Apprenticeship Levy threatens to penalise employers who already provide upskilling to workforce
UK-wide target of three million apprenticeships a year unrealistic and will undermine quality and number of genuine placements
January 31st: Speaking the day after his union organised a conference focussing on the needs of the Manufacturing sector in Northern Ireland, Unite deputy Regional Secretary, Jackie Pollock, warned that proposals to extend the Apprenticeship Levy here threatened to undermine the status and quality of local apprenticeships.
“Unite has warned repeatedly that the number and quality of vocational training offered to young people here has fallen substantially. Over the last years we have seen a move away from employer-led training to that provided by, and in the interests of, further education providers. The result has been a significant deterioration in the quality of apprenticeships, a growing mismatch between supply and demand of skills in the labour market, and a dramatic deterioration in the pay and conditions of apprentices.
“Before the recent crisis of the devolved institutions, proposals were raised by the Executive for the Apprenticeship Levy to be extended to Northern Ireland. This threatens to further undermine skills provision.
“We fear that employers who currently provide apprenticeships will end this provision in order to avoid being forced to pay twice through the Apprenticeship Levy.

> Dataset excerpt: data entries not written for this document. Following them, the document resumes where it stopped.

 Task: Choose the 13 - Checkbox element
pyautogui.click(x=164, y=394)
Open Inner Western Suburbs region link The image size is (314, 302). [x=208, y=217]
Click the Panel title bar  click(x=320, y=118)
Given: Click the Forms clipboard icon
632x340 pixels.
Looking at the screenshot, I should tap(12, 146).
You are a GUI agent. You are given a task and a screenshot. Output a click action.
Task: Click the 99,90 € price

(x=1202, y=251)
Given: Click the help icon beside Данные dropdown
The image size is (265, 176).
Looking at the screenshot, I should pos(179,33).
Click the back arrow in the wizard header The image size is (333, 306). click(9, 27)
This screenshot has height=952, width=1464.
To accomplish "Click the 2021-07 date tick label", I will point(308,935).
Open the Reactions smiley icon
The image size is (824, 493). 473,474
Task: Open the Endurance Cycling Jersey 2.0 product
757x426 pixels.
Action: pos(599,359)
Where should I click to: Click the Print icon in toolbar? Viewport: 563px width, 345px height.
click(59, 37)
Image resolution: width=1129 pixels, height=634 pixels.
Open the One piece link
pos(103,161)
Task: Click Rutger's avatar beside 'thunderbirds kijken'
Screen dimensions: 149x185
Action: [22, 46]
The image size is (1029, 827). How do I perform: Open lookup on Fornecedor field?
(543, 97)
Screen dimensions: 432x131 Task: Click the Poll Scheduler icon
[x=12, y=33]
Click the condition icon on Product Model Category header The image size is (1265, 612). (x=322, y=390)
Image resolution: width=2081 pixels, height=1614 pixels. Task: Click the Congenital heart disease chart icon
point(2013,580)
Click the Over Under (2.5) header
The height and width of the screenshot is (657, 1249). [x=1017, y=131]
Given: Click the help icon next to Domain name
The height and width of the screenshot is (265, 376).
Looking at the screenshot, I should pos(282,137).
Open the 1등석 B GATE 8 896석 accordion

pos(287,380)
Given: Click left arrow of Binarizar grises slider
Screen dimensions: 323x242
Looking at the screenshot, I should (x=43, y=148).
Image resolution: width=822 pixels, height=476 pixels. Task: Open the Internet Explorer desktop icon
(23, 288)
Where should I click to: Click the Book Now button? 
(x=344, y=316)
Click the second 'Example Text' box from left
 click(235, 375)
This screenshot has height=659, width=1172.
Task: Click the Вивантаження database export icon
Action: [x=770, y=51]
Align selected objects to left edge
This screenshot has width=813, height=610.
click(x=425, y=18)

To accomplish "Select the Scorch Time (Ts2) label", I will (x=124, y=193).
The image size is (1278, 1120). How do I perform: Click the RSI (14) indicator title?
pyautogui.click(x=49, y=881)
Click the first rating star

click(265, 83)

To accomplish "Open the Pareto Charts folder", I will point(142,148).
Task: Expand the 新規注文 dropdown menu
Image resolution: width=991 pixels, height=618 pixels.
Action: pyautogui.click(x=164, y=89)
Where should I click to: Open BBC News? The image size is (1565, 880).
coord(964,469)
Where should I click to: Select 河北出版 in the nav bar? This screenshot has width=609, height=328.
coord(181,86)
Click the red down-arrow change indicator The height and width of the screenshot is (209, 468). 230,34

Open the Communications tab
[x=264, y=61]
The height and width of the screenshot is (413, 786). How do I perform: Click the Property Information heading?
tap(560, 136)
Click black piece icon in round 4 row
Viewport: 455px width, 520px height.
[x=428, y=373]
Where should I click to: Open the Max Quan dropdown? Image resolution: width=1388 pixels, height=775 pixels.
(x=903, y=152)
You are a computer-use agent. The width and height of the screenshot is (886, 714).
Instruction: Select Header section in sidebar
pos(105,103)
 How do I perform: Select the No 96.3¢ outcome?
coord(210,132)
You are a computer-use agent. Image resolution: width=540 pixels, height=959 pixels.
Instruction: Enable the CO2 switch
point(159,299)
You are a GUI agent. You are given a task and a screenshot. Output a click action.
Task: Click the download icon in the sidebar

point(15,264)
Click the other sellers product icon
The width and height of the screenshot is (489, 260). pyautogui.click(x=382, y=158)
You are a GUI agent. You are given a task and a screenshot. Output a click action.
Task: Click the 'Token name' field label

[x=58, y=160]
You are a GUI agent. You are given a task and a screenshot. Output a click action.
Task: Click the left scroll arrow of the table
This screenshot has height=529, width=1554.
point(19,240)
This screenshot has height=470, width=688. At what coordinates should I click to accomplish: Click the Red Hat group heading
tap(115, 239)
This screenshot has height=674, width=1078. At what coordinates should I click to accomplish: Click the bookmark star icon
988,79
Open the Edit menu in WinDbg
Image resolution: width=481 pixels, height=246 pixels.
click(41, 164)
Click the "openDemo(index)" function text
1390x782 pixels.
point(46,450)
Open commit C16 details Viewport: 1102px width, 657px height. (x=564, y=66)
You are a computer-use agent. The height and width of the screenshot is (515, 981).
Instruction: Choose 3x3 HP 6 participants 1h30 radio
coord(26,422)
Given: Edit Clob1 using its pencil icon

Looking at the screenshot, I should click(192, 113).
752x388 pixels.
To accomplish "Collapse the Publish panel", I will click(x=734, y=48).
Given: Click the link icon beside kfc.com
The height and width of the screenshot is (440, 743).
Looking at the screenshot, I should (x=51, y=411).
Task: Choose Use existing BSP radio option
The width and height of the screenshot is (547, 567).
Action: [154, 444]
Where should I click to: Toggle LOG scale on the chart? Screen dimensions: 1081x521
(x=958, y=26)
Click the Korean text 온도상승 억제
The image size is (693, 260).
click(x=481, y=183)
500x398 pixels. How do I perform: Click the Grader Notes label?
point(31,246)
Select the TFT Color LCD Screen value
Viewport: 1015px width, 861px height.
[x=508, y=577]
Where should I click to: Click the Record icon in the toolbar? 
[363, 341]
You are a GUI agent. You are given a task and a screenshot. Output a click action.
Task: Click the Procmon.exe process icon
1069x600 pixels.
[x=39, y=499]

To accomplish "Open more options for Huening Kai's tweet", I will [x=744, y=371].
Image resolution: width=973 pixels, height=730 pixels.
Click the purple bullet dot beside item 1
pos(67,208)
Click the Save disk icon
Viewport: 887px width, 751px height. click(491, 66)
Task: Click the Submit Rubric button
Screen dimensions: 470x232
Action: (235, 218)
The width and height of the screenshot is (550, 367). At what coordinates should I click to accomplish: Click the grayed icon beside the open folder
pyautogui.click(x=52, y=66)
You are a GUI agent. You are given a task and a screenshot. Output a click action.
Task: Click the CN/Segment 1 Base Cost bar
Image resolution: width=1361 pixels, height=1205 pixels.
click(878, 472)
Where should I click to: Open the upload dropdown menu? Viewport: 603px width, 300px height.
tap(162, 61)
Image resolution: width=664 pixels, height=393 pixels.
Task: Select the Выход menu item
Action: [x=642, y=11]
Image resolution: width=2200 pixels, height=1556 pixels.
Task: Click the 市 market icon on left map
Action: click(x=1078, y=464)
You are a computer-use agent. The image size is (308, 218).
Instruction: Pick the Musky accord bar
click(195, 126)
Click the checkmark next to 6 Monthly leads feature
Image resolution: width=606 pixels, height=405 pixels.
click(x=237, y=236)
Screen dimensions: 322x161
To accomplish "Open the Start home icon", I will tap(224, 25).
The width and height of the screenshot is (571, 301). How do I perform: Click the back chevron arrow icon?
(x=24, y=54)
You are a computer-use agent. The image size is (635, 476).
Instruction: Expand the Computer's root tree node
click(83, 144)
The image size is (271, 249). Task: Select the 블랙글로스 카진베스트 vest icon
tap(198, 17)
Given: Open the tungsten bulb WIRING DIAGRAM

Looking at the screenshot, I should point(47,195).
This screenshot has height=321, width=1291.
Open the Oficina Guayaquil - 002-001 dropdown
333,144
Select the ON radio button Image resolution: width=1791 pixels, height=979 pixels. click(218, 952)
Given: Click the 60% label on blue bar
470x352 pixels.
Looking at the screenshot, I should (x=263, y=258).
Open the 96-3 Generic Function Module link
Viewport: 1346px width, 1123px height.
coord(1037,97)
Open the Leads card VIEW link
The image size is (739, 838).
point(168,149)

Furthermore, there are no guarantees that money raised through the Levy will be ring-fenced for skills provision, and even if there was such a commitment, we could not be confident that the money raised would go directly to apprenticeships.
“The goal set by the Tory government of three million apprenticeships a year, funded by the Apprenticeship Levy is entirely unrealistic. Moves to extend this initiative to Northern Ireland are driven more by the desire to be seen to deliver this output than whether it fits our needs. Indeed, there is a growing recognition that such an unrealistic target will result in any vocational qualification being deemed to be an ‘apprenticeship’ – a fear raised today by the Institute of Fiscal Studies.
“Many employers share these concerns. Northern Ireland is in real danger of losing the skills necessary to underpin our manufacturing and construction in future years”, Mr Pollock ended.